Bugüne kadar Ak Parti’yi devirmek için darbelere bel bağlayanlar bunun hep Ak Parti’yi güçlendirdiğini sonunda anlayınca oyunu
siyaset kuralları içinde oynamaya karar verdi.
Ak Parti’nin garipten gurebadan, fakirden fukaradan, işçiden memurdan hatta askerden bile oy almaya başlaması adı “halkçı” olan partinin işini zorlaştırdı.
Bu söylemleri ön plana çıkaracak provası yapılmış bir isim üzerinde mutabakata varıldı.
Aslında bugün Kılıçdaroğlu’nu ayakta alkışlayanlar onu çok sevdiklerinden falan bunu yapmıyor.
Bugünün candaş, yoldaş ve bir okuyucumuzun ifadesiyle paydaş medyası Kılıçdaroğlu’nu Ak Parti’den kurtulma ihtimali sebebiyle alkışlıyor.
Onlar Kılıçdaroğlu’nu değil, aslında onun vesilesiyle Ak Parti’den kurtulma ihtimalini seviyorlar.
Halkçı söylemleri ayakta alkışlayan candaş medyanın halkçılığı da tamamen iktidarı devirene kadar olacak.
Onlar şimdi çakma halkçılık peşinde.
Kılıçdaroğlu çok rahat
vaatte bulunabilen sonra da o vaatlerinin tersini söyleyebilen bir insan.
Mesela önce “mutabakat olursa
genel af çıkabilir” dedi sonra “bugünkü koşullarda bir genel affın olabileceği gibi bir düşünce söz konusu değil” dedi.
Dersim krizinde önce alkışladı sonra
Onur Öymen’i istifaya çağırdı. Ardından da Baykal istifa çağrısına karşı çıkınca bunu hatırlatanları “CHP’nin içine fesat sokmaya çalışmakla” suçladı.

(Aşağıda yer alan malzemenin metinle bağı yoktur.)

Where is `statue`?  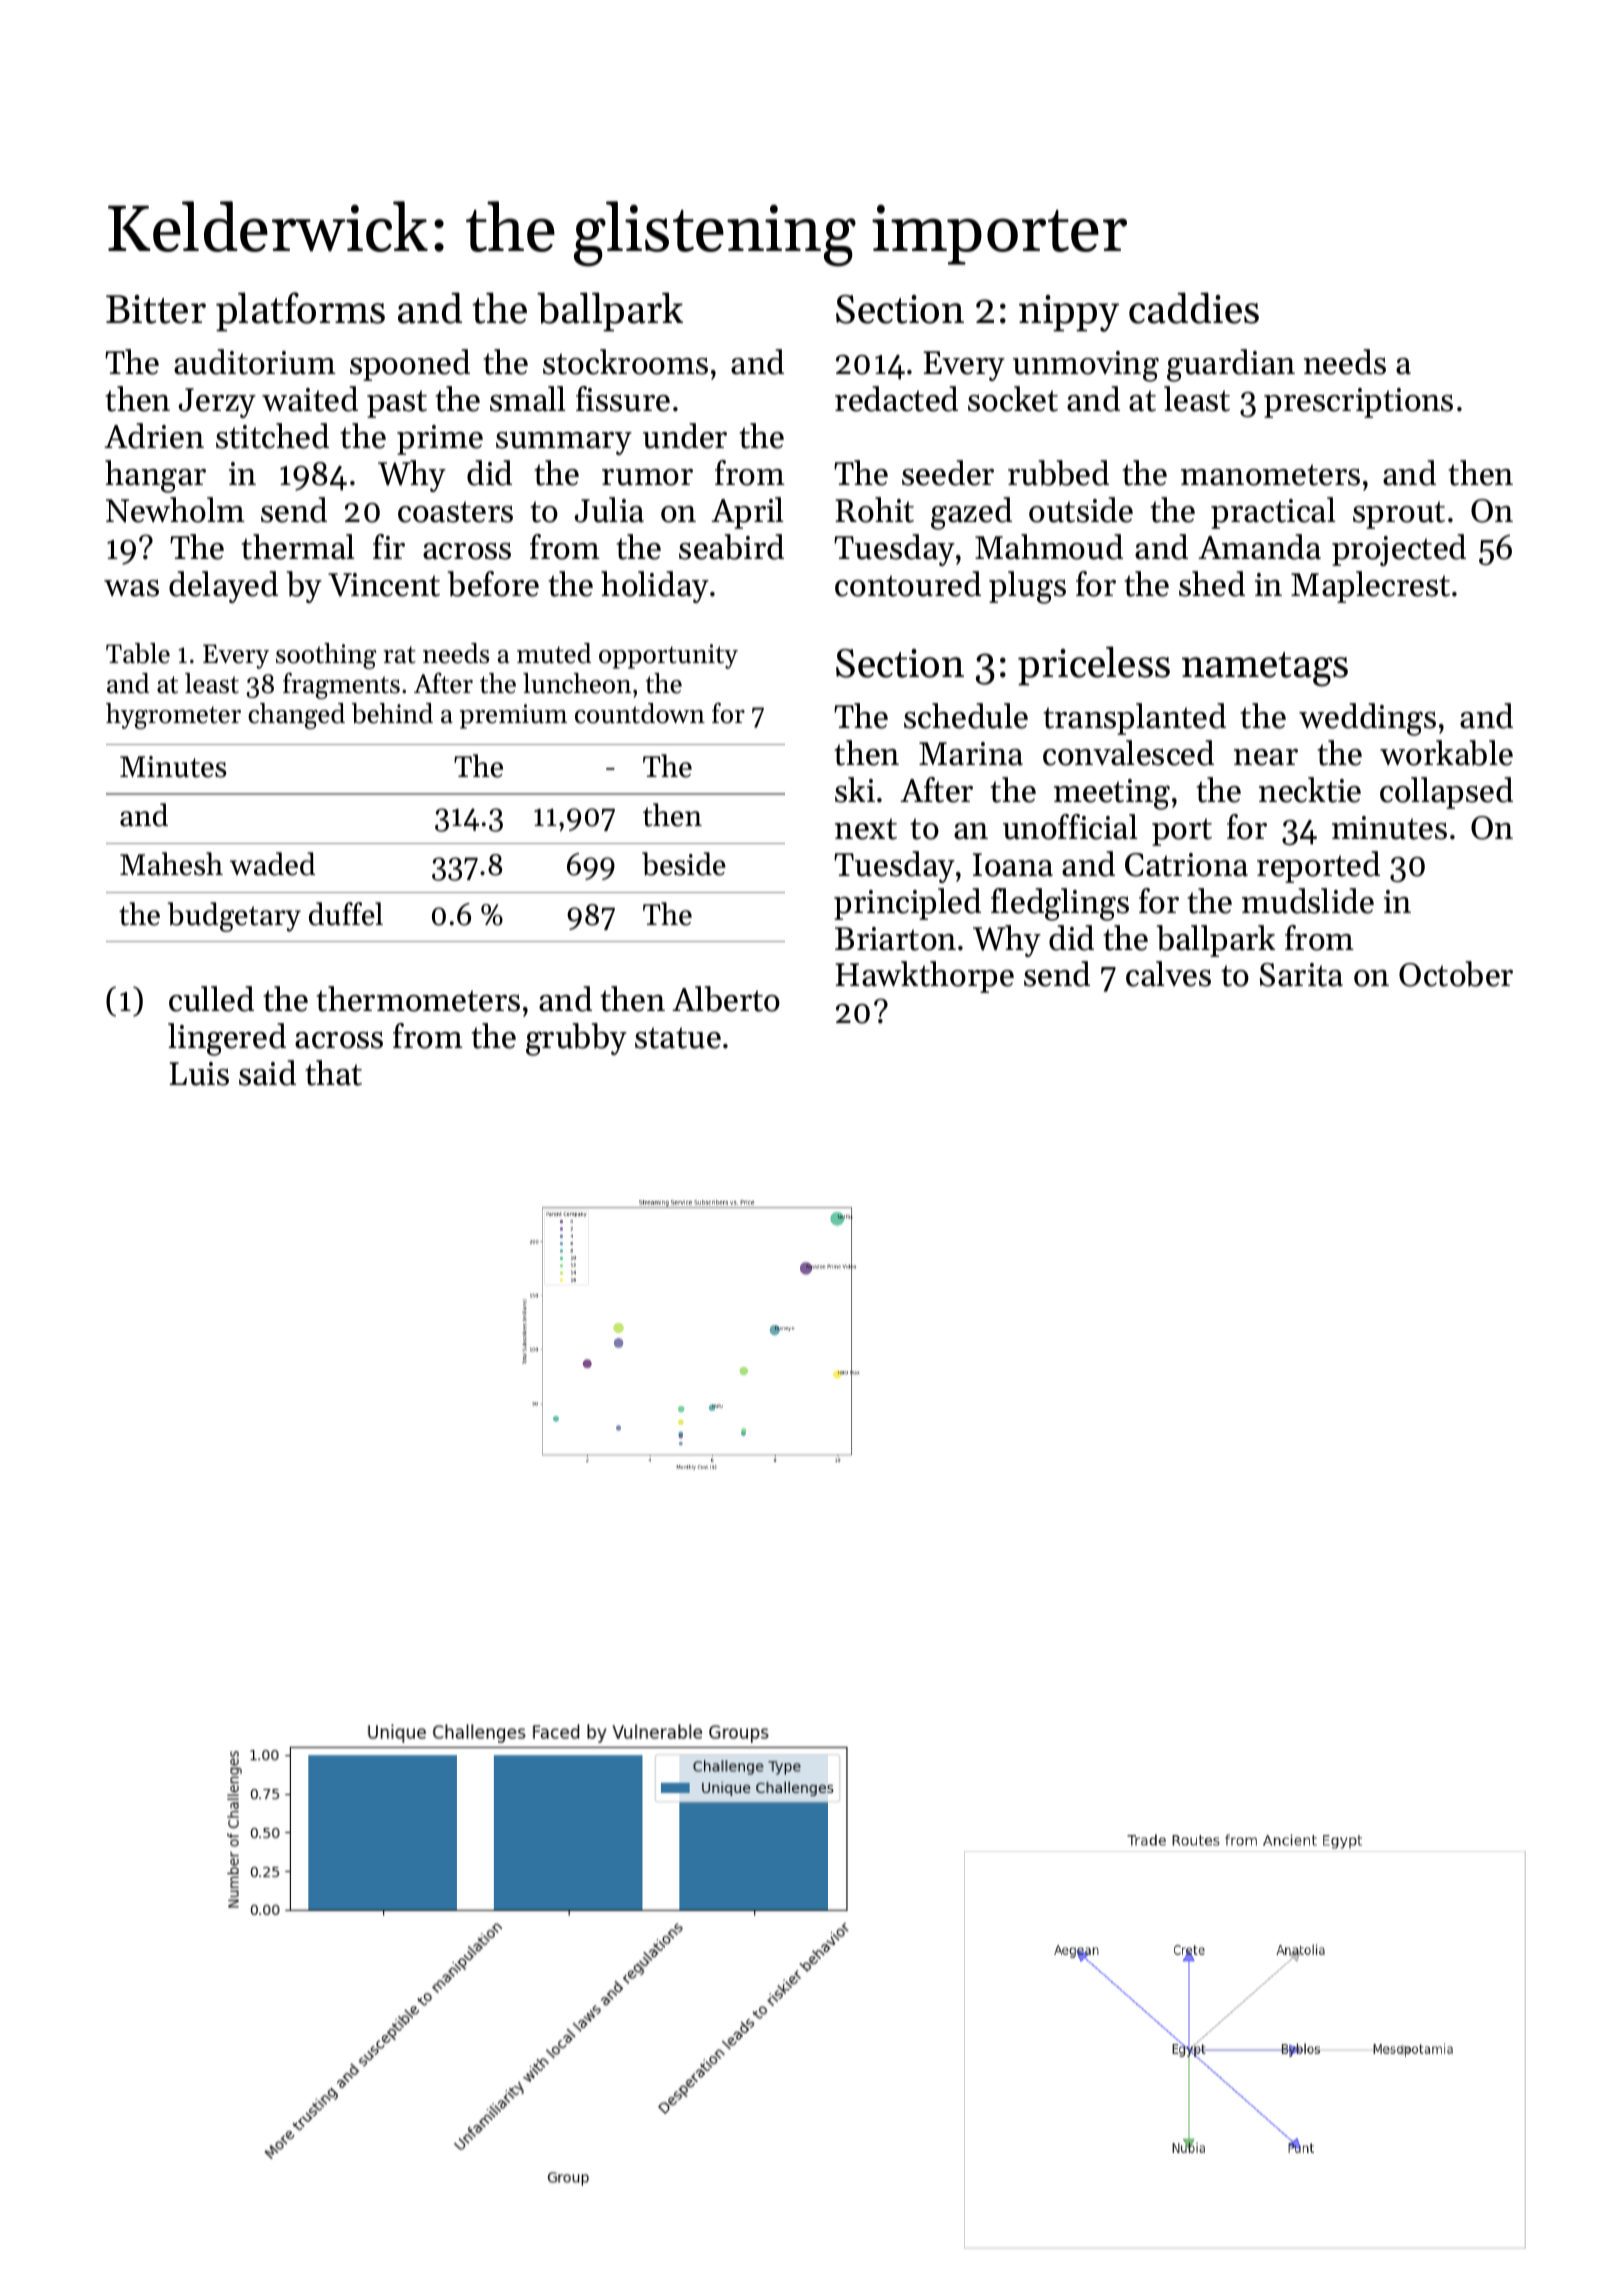 statue is located at coordinates (678, 1038).
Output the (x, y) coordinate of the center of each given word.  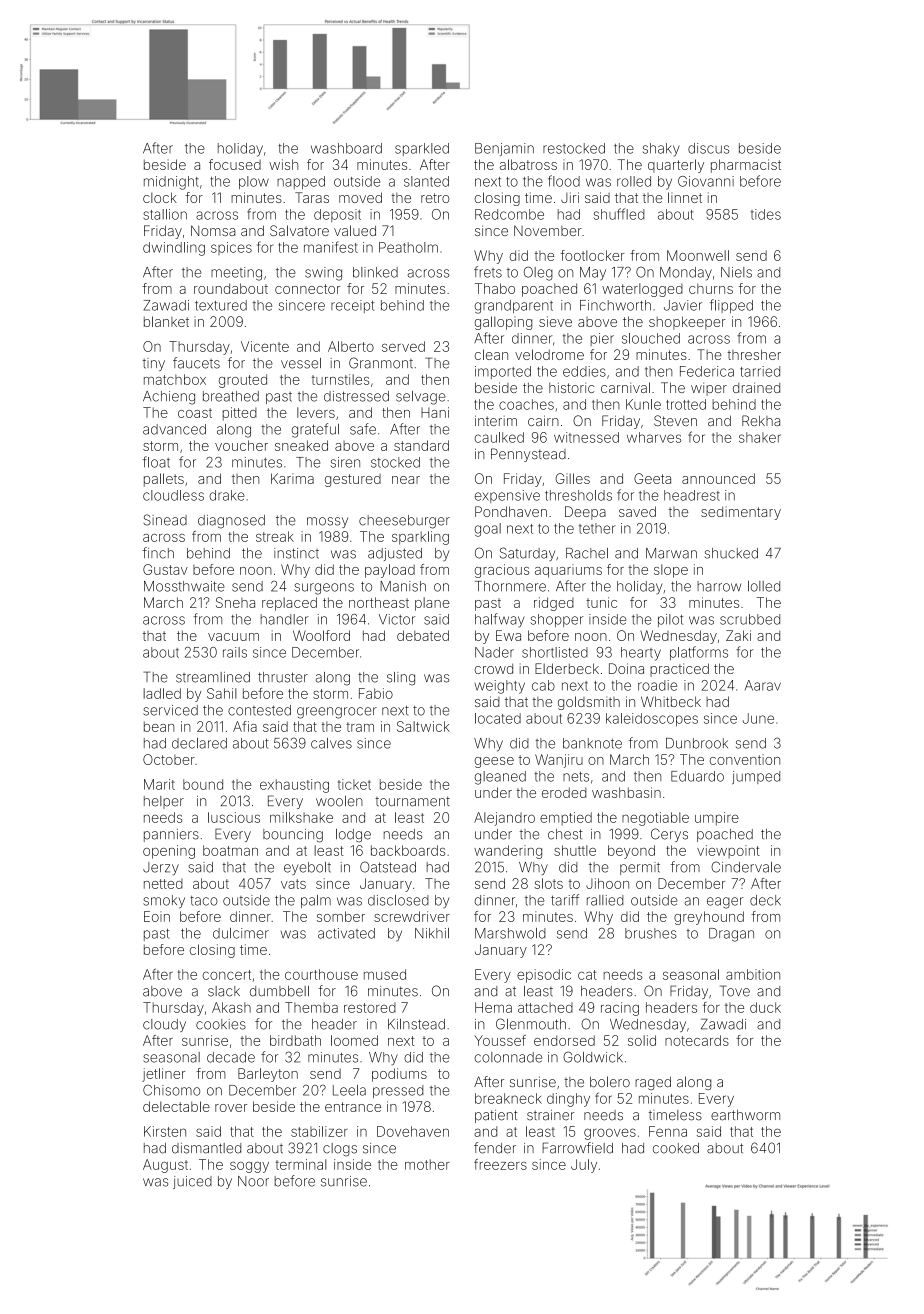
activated (346, 933)
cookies (221, 1024)
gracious (502, 571)
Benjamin (504, 149)
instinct (296, 553)
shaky (661, 150)
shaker (760, 437)
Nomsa (213, 230)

“Biz iktidara gelirsek” diye başlayan cümlelerin iktidara gelinmezse bir bağlayıcılığı yok. Gelinirse de zaten Ak Parti devrilmiş olacağından uygulanıp uygulanmaması gibi bir dert de yok.
Açıkcası Kılıçdaroğlu gaz
fren ayarı olmayan popülist söylemleri çok rahat kullanabilen siyasetçi tiplemesine uyuyor.
Şu anda tek amaç var o da Ak Parti iktidarından kurtulmak.
Dolayısıyla Kılıçdaroğlu’nu alkışlayan candaş ve yoldaşlar açısından bu yolda her vaat verilebilir.
Şimdi alkışçılar Ak Parti’yi devirene kadar Kılıçdaroğlu’nun her vaadini göklere çıkarmaya da hazır emirleri bekliyor.
Bir yandan da Kılıçdaroğlu ile ilgili sürekli dürüstlük imajı ön plana çıkarılıyor.
Yeter ki halk bu projeyi tutsun.
Candaşlar, yoldaşlar ve paydaşlar kendileri için işkence olan 8 yıllık Ak Parti iktidarından şimdi hep birlikte kurtulmak için bir
tüneli kazmaya başladılar.
Bu tünel kazılsın, Kılıçdaroğlu’nun estirdiği rüzgarla Ak Parti yıkılsın bugün Kılıçdaroğlu’nu masaların üstünde alkışlayanlar önce onu devirmek için kolları sıvayacak.
Kılıçdaroğlu beklentiyi karşılayamazsa zaten gidecek.
Kılıçdaroğlu hem Ak Parti’den hem de Ak Parti’ye oy verdikleri için milletten intikam almak için desteklenen bir sembol.
Bu intikamı alacak olan ise Kılıçdaroğlu değil bugün onu alkışlayanlar.
İşte kendilerini kaybetmelerinin asıl sebebi bu.